There were stories I had heard afterward about people being pushed or pulled over the wall of the Embassy. Most of the stuff that was shot the day of the evacuation never got onto the air. It was ferried out to the fleet and it didn't reach us until two or three days later. All the pictures of the helicopters flipping into the sea and the pilots being rescued and so on. It did eventually get on the air, but not to the degree that it would have if we had gotten it earlier.
I would say that what I saw in Vietnam over the course of ten or eleven years helped to sharpen my professionalism as a journalist, I hope. I suppose you could say it made me a better journalist, dealing with what I saw, reporting what I saw.

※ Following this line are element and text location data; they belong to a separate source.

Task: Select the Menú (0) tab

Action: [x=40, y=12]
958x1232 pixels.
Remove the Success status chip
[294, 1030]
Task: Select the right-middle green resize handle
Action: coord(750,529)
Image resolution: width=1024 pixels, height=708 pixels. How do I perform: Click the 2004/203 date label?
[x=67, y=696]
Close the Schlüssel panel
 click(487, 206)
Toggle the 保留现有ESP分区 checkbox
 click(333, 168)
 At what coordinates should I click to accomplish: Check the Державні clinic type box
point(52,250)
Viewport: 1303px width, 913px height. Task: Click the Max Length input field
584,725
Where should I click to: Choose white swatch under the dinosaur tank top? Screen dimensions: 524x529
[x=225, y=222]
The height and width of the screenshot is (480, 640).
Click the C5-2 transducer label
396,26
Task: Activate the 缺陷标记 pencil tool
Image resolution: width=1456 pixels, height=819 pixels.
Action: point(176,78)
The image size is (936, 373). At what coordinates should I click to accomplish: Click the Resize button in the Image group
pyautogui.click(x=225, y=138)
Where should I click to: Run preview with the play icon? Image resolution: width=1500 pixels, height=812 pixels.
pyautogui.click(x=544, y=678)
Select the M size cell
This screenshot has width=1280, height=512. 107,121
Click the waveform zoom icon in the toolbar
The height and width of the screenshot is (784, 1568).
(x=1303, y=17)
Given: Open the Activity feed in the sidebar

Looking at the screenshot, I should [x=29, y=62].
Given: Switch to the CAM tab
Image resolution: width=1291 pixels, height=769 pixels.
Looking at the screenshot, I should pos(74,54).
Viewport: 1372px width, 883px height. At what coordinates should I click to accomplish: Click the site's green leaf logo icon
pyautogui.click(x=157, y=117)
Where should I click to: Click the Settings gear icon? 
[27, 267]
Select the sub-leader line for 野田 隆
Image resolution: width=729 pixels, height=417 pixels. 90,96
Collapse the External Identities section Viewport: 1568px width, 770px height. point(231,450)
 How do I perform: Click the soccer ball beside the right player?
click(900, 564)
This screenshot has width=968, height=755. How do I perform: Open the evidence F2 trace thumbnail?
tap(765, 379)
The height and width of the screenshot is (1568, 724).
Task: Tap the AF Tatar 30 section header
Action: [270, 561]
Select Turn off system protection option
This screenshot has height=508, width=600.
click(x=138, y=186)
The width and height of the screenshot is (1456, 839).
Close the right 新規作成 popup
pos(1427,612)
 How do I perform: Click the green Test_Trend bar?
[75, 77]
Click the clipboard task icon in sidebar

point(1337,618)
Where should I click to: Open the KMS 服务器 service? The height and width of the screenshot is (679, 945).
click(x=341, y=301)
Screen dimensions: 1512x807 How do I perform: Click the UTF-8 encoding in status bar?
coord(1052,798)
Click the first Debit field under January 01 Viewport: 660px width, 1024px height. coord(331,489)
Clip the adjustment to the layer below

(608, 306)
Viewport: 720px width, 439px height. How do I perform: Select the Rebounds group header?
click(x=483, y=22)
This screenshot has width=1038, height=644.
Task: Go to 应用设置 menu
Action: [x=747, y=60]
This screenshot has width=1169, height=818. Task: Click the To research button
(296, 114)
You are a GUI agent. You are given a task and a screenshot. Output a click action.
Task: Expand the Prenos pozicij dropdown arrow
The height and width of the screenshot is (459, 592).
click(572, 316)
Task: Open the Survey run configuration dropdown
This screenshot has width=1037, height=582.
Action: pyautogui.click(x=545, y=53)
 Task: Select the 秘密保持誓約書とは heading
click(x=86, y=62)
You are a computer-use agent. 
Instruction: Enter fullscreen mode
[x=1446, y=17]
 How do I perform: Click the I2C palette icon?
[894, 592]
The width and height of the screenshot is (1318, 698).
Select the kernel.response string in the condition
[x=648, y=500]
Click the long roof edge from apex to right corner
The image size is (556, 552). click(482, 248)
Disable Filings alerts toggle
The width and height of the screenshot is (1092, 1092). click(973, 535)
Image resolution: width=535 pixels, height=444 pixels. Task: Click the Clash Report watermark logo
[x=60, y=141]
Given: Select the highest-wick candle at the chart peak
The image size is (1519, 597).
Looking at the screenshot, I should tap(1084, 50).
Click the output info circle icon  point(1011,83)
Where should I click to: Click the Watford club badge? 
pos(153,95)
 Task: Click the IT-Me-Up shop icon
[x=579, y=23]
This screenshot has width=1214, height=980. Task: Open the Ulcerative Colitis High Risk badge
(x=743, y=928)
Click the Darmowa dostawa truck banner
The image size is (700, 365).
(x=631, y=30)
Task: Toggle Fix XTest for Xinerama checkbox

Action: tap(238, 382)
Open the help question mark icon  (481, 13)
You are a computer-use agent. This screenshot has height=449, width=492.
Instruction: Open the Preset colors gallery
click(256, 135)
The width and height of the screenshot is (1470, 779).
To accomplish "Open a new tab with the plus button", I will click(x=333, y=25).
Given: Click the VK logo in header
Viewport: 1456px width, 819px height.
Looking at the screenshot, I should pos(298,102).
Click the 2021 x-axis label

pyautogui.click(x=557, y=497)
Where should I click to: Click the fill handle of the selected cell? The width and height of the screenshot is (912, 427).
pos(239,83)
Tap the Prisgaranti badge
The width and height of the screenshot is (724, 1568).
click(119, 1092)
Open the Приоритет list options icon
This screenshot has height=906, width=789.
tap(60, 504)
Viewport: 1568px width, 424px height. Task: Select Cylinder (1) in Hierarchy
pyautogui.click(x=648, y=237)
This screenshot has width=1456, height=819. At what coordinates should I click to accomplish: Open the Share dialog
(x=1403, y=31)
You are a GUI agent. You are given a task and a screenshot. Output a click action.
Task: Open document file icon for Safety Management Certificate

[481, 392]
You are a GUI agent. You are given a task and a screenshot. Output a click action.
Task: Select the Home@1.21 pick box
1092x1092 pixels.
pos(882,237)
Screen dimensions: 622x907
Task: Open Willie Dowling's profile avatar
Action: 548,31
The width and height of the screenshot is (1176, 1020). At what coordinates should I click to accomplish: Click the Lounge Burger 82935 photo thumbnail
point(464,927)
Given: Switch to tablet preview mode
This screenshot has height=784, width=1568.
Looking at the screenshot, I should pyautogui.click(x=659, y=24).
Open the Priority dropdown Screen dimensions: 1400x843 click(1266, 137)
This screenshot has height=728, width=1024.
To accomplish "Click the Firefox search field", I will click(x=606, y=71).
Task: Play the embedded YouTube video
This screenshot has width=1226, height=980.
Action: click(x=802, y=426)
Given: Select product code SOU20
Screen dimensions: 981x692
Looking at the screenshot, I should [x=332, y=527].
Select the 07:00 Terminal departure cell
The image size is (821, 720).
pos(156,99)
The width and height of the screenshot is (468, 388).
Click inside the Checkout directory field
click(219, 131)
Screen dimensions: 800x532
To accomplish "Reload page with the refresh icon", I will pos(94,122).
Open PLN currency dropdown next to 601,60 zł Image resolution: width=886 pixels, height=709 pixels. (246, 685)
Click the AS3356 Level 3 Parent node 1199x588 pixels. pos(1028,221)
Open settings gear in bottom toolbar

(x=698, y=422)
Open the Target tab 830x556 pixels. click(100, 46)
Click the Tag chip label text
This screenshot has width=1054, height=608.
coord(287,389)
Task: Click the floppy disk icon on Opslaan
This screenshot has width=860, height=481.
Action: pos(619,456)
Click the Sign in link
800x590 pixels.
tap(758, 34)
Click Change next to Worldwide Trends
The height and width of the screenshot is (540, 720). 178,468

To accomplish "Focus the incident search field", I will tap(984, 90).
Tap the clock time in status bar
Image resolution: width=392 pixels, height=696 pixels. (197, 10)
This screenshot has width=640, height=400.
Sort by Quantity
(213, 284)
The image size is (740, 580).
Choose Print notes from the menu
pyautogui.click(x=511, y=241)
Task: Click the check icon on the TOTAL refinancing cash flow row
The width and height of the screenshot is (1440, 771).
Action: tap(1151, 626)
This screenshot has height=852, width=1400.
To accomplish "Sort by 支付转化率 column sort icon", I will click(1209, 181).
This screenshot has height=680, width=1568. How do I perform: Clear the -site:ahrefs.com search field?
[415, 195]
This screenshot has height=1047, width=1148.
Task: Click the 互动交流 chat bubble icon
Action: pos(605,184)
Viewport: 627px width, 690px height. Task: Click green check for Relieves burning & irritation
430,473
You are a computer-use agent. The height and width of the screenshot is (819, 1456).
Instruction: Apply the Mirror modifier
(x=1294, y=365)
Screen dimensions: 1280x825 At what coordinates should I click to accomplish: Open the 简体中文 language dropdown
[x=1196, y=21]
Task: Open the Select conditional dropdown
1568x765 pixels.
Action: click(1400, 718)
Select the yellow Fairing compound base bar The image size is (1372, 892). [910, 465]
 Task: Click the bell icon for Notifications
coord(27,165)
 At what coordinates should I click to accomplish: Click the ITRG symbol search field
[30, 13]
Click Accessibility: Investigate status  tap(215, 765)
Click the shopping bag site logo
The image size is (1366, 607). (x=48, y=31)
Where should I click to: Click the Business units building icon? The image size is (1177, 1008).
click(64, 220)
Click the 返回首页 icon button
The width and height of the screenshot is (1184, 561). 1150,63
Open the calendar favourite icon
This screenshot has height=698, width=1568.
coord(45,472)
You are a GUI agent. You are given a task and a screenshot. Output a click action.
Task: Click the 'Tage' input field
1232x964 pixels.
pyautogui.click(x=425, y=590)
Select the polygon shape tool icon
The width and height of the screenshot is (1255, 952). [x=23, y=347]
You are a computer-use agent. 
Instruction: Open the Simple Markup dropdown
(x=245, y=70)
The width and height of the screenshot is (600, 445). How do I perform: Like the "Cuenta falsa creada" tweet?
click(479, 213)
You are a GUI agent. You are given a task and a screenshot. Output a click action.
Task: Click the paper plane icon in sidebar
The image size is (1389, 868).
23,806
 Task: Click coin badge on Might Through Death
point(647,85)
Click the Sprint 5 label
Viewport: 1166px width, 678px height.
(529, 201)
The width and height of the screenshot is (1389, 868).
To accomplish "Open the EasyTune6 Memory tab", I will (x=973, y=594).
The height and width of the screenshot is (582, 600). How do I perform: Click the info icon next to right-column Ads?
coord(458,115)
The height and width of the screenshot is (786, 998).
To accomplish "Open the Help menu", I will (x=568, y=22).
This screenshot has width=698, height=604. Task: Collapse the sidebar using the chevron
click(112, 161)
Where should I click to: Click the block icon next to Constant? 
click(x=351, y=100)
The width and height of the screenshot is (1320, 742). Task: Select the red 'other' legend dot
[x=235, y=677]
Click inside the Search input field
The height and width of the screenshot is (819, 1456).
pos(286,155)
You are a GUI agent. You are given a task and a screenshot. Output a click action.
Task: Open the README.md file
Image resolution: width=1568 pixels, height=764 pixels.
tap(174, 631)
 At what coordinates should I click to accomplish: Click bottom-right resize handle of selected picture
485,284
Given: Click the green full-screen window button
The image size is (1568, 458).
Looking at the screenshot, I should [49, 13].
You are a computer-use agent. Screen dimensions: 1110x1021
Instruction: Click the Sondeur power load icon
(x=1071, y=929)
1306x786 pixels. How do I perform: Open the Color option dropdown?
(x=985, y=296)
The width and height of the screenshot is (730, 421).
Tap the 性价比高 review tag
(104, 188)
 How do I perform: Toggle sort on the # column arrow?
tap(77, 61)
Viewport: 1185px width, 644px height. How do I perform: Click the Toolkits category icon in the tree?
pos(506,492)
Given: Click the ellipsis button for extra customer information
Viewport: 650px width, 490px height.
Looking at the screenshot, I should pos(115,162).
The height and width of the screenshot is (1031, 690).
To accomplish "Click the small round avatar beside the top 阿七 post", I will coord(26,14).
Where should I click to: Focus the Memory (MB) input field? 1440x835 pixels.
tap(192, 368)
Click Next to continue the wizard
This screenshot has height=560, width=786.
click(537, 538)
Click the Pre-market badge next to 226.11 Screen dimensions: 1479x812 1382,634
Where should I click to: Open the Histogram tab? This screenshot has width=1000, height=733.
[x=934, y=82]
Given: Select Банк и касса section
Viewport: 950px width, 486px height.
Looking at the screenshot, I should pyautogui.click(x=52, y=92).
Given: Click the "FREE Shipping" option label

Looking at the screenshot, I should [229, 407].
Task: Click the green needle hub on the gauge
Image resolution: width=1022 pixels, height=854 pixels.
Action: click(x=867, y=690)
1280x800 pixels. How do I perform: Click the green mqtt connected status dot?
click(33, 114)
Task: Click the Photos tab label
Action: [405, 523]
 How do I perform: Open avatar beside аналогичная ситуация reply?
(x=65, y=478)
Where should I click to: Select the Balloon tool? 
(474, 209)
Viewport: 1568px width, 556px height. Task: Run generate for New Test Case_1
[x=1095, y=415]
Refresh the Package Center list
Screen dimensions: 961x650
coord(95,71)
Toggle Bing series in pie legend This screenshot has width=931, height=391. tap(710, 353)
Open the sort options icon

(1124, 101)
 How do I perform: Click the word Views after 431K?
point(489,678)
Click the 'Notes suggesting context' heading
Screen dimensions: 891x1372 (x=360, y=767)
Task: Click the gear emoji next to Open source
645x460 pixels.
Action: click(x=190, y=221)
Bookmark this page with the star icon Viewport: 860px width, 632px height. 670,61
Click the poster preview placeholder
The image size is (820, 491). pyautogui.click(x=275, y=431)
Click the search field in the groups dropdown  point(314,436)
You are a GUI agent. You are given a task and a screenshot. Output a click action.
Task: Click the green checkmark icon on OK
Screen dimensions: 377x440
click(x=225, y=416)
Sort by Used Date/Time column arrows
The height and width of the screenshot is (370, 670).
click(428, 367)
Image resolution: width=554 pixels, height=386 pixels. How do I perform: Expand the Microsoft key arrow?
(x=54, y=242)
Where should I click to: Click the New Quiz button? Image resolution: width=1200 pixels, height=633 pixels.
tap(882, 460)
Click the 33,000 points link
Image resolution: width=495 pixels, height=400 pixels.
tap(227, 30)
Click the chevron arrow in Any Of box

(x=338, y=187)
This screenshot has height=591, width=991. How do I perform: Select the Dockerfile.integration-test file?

I find that people are not really very interested in what happened there anymore unless they had a part of it, unless they served there or were close to someone who did. People who were not touched by the war generally don't seem to think much about it anymore. And that's not very surprising. It's abundantly clear in the survey work that we do and that others do that the American people as a whole have no doubt as to where the stand on the issue of US troop involvement, unless our physical security is threatened or really vital interests are at stake. They don't want it.
Even with these years of perspective I can't say that we should have done this and this and this and it would have all have been been different, and it would be presumptuous of me to try.
We are a headline service, that's what we are. And we owe it to the public to do the best headline service we can. But if you are really going to have any idea of what's going on you've got to seek information from other sources. When you go to talk to audience of people or write something you tell people that. I can't disagree with Michael Arlen, television didn't give you an understanding of the political and cultural background of the war, not even after watching television night after night for 15 years.